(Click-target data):
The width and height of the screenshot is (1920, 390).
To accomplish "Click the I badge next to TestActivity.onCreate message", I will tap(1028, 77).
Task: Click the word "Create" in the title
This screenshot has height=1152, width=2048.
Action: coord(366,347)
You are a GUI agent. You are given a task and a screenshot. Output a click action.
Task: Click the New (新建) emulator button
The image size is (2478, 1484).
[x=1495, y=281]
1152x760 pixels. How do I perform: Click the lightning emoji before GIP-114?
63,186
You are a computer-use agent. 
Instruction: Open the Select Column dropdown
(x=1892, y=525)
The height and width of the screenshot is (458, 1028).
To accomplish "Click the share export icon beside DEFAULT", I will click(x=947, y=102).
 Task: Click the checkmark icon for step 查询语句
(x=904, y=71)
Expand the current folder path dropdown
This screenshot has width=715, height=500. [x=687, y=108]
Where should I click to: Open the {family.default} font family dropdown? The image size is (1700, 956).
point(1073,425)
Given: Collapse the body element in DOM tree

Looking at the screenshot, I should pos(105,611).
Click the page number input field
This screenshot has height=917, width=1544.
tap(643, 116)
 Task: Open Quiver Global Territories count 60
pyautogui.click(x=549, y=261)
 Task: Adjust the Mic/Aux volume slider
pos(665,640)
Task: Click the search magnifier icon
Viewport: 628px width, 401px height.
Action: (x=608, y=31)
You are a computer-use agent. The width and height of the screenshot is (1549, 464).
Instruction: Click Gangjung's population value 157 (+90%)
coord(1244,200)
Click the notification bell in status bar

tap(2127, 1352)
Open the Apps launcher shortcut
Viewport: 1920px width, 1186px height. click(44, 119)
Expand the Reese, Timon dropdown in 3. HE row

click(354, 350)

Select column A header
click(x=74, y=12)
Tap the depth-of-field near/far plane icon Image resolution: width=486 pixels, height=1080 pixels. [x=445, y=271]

(Short problem): Copy out, word for word, the part of the items above that opens with the line containing "Task: Adjust the Mic/Aux volume slider" and runs through the final line of the items.

(Task answer):
 Task: Adjust the Mic/Aux volume slider
pos(665,640)
Task: Click the search magnifier icon
Viewport: 628px width, 401px height.
Action: (x=608, y=31)
You are a computer-use agent. The width and height of the screenshot is (1549, 464).
Instruction: Click Gangjung's population value 157 (+90%)
coord(1244,200)
Click the notification bell in status bar

tap(2127, 1352)
Open the Apps launcher shortcut
Viewport: 1920px width, 1186px height. click(44, 119)
Expand the Reese, Timon dropdown in 3. HE row

click(354, 350)

Select column A header
click(x=74, y=12)
Tap the depth-of-field near/far plane icon Image resolution: width=486 pixels, height=1080 pixels. [x=445, y=271]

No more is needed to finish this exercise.